Please collect every line from the items below that contains the string "width", copying each line in full.

(begin)

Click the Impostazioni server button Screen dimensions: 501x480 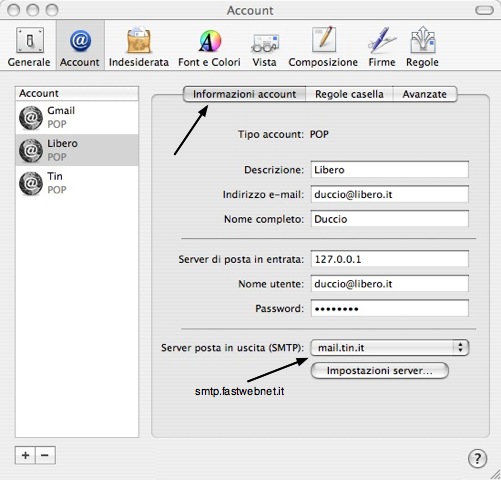click(x=380, y=371)
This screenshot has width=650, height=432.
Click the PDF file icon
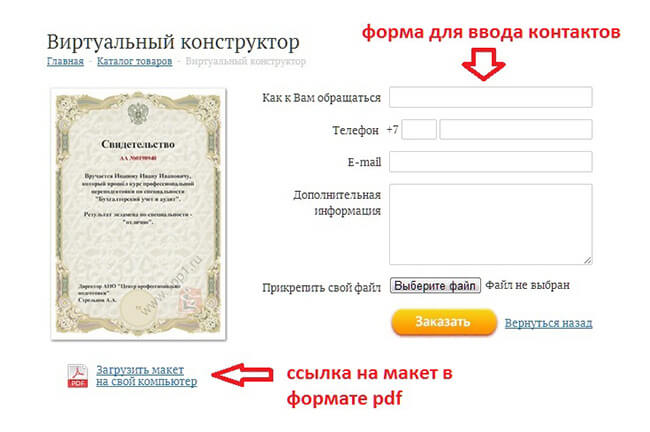(x=78, y=376)
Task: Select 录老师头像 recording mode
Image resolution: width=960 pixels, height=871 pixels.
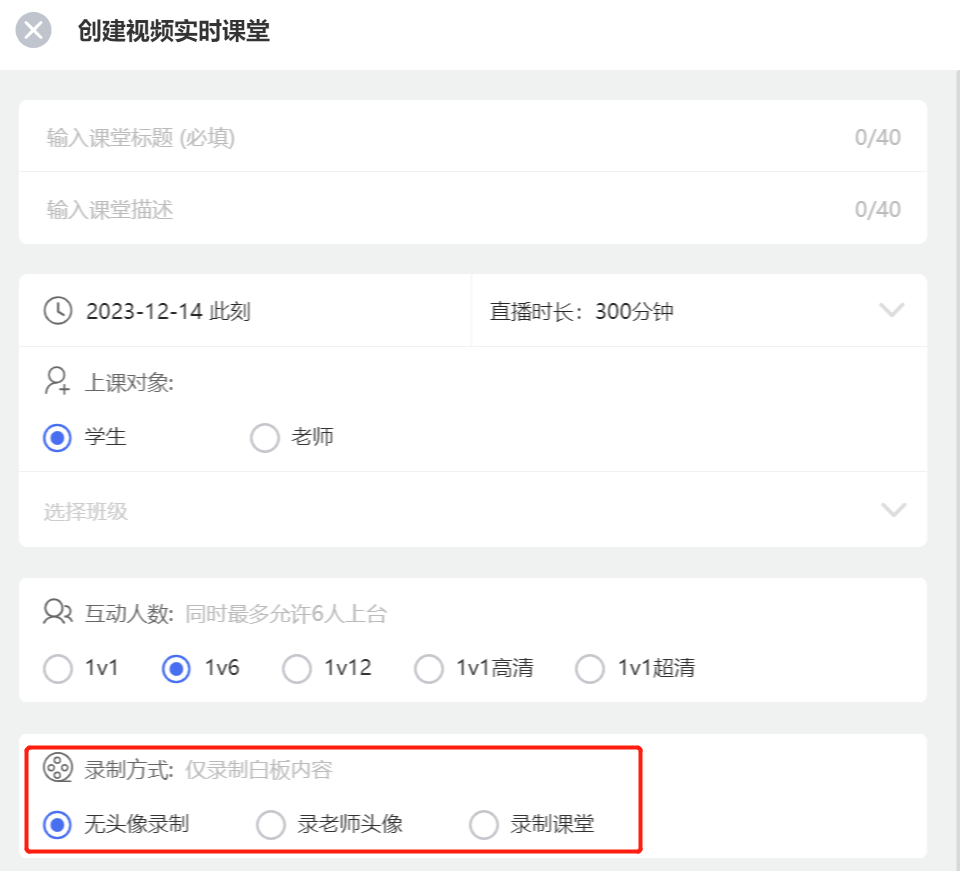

(end)

ANSWER BELOW:
This screenshot has width=650, height=432.
Image resolution: width=960 pixels, height=871 pixels.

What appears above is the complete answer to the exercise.